SOURCE RECORDS »
>>

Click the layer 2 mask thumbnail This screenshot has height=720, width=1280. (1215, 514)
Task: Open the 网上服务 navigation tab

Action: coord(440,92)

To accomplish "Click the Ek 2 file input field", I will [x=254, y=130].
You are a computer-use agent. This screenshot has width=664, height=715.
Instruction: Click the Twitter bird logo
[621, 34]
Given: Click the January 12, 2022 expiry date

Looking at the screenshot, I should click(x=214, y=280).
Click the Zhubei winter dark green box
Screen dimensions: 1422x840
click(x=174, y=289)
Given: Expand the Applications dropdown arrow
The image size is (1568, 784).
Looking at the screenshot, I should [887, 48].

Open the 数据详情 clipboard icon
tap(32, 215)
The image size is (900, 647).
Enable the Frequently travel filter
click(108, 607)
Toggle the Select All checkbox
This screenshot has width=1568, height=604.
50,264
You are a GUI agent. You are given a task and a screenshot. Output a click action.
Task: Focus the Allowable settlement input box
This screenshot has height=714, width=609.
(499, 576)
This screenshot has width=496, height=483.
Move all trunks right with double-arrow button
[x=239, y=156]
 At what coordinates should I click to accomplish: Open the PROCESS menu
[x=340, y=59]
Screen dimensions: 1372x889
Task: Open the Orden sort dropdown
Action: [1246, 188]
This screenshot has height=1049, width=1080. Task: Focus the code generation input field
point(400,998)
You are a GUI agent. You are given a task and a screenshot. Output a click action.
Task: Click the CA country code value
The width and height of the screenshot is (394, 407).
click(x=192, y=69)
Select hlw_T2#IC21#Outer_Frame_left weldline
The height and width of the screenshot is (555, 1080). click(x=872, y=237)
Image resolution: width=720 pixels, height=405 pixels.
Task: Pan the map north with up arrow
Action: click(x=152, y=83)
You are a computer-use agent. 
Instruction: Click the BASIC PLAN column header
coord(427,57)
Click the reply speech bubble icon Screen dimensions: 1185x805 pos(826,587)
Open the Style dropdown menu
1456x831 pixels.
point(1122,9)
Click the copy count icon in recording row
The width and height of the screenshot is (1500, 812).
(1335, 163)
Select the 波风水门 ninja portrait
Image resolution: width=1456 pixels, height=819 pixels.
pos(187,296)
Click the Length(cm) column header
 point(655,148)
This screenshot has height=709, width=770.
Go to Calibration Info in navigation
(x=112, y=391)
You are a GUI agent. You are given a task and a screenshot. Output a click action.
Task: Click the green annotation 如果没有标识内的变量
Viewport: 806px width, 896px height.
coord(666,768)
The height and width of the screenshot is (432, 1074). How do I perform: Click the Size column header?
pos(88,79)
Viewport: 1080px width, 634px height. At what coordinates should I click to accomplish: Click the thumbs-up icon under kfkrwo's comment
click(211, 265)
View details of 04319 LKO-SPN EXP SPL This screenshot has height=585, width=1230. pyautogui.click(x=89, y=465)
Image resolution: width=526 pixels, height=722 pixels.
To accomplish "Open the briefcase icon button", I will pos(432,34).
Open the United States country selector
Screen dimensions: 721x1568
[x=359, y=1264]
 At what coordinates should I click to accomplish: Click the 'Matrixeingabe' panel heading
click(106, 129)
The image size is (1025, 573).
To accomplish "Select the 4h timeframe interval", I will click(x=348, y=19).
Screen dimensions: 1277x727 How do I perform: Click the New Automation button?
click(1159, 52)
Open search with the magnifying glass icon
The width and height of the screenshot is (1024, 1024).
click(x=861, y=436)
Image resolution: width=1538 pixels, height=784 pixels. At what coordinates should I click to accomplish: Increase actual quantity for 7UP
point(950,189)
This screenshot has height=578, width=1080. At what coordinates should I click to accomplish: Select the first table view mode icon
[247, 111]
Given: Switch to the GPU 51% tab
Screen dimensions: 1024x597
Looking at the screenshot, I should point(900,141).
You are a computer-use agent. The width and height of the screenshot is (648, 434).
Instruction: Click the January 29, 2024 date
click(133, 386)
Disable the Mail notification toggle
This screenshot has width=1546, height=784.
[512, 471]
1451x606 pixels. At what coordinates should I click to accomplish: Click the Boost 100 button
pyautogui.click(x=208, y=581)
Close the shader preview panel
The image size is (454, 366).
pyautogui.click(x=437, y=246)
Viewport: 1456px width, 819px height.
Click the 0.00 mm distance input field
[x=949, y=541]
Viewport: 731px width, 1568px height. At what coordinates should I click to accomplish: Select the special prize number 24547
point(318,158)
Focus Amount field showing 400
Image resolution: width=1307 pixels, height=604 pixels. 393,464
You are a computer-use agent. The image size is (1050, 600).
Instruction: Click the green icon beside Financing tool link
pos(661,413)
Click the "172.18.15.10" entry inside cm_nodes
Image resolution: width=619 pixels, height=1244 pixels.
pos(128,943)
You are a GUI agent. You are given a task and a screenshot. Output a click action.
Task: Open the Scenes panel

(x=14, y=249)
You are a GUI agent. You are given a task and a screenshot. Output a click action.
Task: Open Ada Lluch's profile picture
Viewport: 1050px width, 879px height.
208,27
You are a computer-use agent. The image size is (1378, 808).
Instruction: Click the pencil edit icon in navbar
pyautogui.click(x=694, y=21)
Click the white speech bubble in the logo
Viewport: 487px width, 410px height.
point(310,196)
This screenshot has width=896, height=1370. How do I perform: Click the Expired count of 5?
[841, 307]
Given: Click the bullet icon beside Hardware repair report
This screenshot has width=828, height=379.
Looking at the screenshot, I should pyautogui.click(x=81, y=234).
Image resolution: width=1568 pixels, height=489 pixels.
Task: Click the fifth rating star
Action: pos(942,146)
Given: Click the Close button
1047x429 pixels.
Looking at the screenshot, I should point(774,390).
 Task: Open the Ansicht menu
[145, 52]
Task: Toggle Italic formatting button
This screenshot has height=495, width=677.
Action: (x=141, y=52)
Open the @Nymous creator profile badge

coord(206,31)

<<

TASK BRIEF » Copy every line in the data above that has the string "Close" in it.

RESPONSE »
Close the shader preview panel
Given: Click the Close button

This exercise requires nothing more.